### EXERCISE INSTRUCTIONS
Pictures excluded, please transcribe exactly the lines from the one with "Screen dimensions: 1061x669" through the end of the records below, and nothing more.

- - - -

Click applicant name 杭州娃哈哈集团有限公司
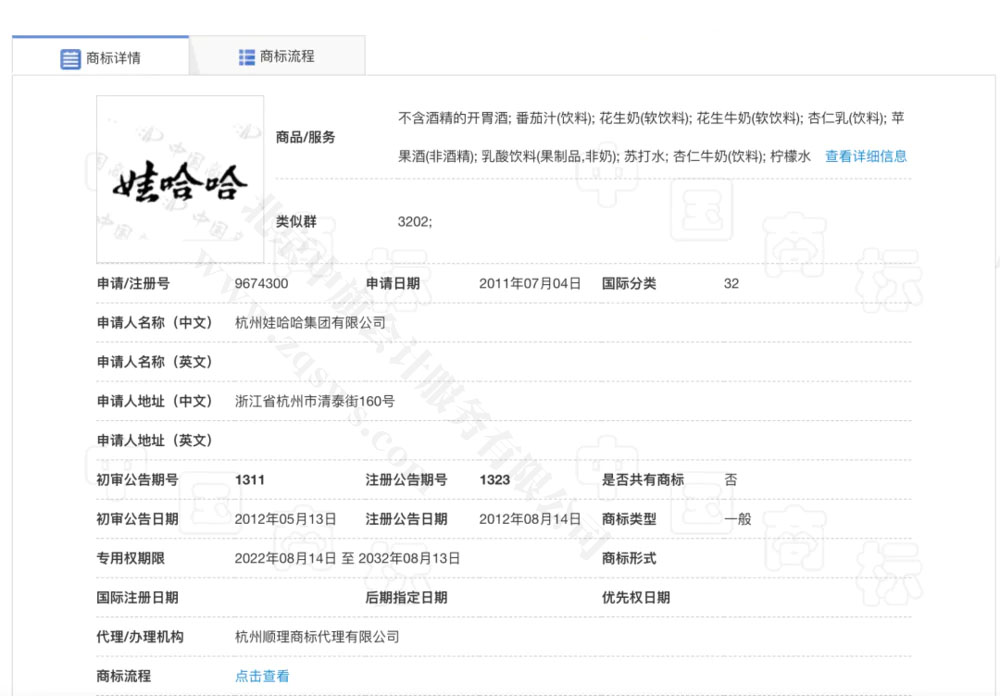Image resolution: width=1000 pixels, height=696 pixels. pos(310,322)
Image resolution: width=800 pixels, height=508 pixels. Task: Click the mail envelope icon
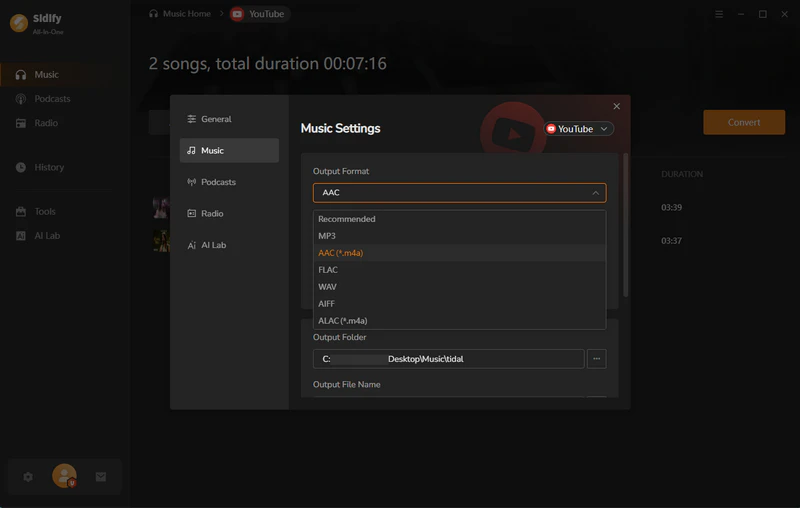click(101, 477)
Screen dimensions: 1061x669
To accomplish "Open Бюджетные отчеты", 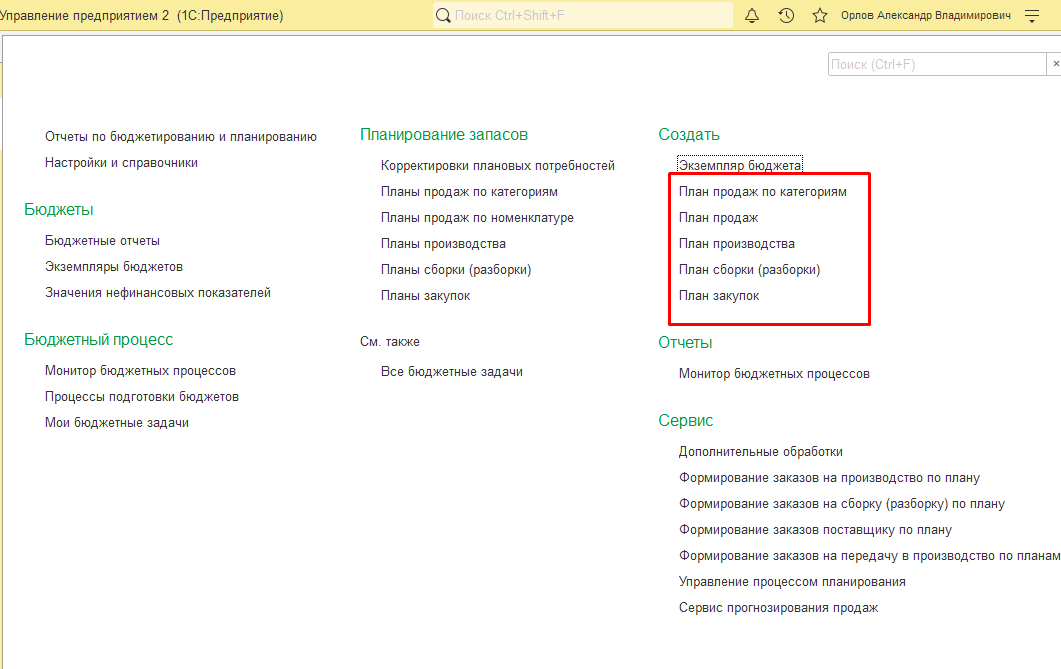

- - - -

### ANSWER SECTION
Screen dimensions: 1061x669
To accomplish "Open Бюджетные отчеты", 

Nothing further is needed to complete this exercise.